[Opening Given information section]

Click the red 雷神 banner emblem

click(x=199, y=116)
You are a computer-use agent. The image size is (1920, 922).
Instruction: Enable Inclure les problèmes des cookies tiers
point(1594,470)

[Closing Given information section]

After locating the line that contains "You are a computer-use", print that line and every one after it through the last line of the listing, exactly.

You are a computer-use agent. The image size is (1920, 922).
Instruction: Enable Inclure les problèmes des cookies tiers
point(1594,470)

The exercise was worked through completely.